### WRITTEN REQUEST
In the forum excerpt below, name each keyword argument passed in the Python named-arguments call.

### SELECTED EXCERPT
────────────────────

Or if it's not clear, you can start testing/tracing/logging to see which assumption isn't valid.

>Are the arguments to memcpy in the order of source, destination, length; or are they destination, source, length? Is strstr haystack, needle; or is it needle, haystack? Many individuals develop a habit of consulting references (such as system manuals) as soon as the question comes up.

I've always found this particular problem solveable by allowing programming languages having syntax in the form of

    public void CopyFrom(int address)To(int address)OfSize(long size) { // impl }
instead of

    Copy(int fromAddress, int toAddress, long size)
Are there good reasons why languages haven't adopted this syntactic nicety?

Some JavaScript frameworks use method chaining in-order to give you something very similar to what you are talking about.

  $('#my-div').css('background', 'blue').height(100).fadeIn(200);
Personally I don't use JavaScript frameworks very often so I'm still not very used to this.

The first time I encountered it I didn't like it at all but now I think it's ok.

Something else that also enables code similar to what you are talking about is using named arguments in Python.

  somewhat_similar(barfoo=thing, using_fnord=mahjong, baz_provider=xyzzy, quux_helper=fob)
but personally the way I use named arguments is only for the select few arguments that will sometimes appear and sometimes not in combinations that make the ordering alone insufficient to handle this.

In my code regardless of language, I generally try to order the argument with target as the first argument, source(s) second and additional arguments following that.

Somewhat related to these things is also the fact that I use constants and enums for values rather than "true" and "false" when calling functions that take booleans as arguments.

As I noted in another comment I generally work on small programs at a time. This makes it generally ok for me to remember or to find the arguments taken by a function even though I don't have autocompletion.

I have a stray dash in the above comment. Too late to edit now. Where I said "in-order" I meant to say "in order".

────────────────────

[Text and element pointing records]
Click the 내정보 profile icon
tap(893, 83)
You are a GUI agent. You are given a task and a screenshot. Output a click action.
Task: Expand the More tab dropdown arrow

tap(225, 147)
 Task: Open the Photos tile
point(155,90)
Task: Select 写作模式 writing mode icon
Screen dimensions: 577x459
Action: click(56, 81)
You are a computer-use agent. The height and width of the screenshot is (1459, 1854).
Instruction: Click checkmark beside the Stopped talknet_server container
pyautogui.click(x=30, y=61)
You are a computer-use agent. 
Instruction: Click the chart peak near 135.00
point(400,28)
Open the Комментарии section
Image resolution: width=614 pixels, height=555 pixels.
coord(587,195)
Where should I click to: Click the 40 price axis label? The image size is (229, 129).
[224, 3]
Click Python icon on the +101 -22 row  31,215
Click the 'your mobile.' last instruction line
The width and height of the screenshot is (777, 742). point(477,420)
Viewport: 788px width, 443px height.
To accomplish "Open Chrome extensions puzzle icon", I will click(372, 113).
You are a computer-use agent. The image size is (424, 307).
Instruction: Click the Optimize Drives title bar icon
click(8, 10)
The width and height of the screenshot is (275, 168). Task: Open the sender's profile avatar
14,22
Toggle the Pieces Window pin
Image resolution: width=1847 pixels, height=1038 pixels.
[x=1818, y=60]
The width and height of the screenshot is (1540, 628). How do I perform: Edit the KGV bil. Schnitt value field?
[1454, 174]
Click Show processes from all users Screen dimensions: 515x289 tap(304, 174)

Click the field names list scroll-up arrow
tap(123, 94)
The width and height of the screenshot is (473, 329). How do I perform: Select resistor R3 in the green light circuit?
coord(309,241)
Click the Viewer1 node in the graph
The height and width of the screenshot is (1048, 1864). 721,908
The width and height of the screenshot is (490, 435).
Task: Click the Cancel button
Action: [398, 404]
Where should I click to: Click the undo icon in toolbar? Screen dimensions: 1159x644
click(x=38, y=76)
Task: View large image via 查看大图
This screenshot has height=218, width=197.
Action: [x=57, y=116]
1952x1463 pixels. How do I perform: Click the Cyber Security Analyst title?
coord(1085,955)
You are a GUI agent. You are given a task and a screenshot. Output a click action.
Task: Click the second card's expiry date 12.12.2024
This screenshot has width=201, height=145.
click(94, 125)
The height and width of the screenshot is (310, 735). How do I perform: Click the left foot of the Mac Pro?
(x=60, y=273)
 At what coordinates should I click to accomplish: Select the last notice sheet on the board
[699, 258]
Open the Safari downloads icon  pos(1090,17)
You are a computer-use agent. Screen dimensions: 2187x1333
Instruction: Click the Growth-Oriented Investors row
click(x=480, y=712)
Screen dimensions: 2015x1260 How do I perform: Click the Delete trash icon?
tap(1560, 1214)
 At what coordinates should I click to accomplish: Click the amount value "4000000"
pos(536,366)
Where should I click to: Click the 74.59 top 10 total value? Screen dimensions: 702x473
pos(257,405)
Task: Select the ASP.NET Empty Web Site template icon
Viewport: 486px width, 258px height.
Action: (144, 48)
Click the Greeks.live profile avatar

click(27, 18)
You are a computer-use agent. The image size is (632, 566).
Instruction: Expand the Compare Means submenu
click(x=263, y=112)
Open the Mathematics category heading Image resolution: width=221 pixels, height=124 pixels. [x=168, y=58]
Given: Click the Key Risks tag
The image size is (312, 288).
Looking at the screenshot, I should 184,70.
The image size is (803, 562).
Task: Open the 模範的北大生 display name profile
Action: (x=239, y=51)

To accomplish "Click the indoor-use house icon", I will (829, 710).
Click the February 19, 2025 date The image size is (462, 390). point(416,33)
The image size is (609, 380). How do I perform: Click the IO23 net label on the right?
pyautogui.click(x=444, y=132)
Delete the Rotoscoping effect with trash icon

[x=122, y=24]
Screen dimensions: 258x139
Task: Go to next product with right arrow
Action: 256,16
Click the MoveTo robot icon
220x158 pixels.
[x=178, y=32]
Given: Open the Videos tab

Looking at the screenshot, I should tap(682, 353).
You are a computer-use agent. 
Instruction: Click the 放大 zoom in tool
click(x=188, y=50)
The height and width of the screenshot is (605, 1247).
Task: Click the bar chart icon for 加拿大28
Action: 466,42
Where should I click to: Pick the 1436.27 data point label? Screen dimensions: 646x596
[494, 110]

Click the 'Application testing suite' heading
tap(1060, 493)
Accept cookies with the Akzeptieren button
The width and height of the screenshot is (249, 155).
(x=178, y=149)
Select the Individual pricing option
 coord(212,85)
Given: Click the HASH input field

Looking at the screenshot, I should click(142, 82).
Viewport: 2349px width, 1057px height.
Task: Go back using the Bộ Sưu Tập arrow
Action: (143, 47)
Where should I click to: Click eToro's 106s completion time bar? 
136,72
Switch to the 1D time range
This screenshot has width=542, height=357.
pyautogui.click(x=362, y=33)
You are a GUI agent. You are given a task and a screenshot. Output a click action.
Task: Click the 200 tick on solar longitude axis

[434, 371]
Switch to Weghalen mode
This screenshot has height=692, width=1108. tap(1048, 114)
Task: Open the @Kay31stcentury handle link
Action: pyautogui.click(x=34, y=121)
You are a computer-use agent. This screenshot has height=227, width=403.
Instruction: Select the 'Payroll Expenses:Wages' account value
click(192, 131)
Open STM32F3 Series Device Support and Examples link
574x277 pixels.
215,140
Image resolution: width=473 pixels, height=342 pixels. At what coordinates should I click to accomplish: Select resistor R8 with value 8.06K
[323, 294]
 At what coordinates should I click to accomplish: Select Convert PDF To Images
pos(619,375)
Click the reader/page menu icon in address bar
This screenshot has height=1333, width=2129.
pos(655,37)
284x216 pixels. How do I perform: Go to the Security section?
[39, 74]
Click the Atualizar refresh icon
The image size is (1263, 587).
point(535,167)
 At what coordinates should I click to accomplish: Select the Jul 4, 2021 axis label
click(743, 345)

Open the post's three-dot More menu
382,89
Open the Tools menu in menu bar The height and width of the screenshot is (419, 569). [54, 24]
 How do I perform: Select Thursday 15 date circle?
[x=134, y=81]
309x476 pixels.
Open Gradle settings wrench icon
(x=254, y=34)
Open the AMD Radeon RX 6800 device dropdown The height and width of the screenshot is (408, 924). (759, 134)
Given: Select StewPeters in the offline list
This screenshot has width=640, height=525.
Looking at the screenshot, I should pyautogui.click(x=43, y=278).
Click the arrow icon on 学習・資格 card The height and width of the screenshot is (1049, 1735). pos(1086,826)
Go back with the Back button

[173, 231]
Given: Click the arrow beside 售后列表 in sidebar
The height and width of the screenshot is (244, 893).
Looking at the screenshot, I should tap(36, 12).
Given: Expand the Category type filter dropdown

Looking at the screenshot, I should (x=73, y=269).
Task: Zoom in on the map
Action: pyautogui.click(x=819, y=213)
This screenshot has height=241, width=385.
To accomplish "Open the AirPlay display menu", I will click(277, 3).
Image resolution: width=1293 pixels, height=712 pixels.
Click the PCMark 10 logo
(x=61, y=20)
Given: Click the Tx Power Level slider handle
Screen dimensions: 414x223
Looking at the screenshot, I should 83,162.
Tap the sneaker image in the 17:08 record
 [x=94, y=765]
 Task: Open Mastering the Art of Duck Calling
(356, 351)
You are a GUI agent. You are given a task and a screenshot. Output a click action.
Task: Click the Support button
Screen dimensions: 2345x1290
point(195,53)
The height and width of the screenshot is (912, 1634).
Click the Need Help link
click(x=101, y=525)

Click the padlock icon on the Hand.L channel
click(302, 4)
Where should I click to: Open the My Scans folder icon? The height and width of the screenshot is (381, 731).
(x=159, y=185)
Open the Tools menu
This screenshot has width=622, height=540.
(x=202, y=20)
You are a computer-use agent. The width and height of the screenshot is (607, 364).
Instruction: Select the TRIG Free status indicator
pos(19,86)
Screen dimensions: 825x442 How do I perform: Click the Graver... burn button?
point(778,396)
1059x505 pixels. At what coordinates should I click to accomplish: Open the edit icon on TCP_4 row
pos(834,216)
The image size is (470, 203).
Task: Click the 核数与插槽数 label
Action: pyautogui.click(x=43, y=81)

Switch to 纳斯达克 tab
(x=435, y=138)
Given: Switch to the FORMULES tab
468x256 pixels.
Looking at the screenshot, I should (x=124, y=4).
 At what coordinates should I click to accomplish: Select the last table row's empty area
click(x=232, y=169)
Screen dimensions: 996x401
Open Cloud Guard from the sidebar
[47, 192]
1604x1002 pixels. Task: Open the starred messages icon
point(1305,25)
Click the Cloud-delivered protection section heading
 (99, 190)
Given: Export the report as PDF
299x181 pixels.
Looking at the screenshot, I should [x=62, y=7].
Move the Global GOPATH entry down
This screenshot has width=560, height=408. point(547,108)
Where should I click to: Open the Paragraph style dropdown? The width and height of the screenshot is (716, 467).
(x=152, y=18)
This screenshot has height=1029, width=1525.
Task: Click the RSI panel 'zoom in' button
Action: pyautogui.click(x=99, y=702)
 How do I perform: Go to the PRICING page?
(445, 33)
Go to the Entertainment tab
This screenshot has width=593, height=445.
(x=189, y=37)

────────────────────

### SOLUTION
barfoo, using_fnord, baz_provider, quux_helper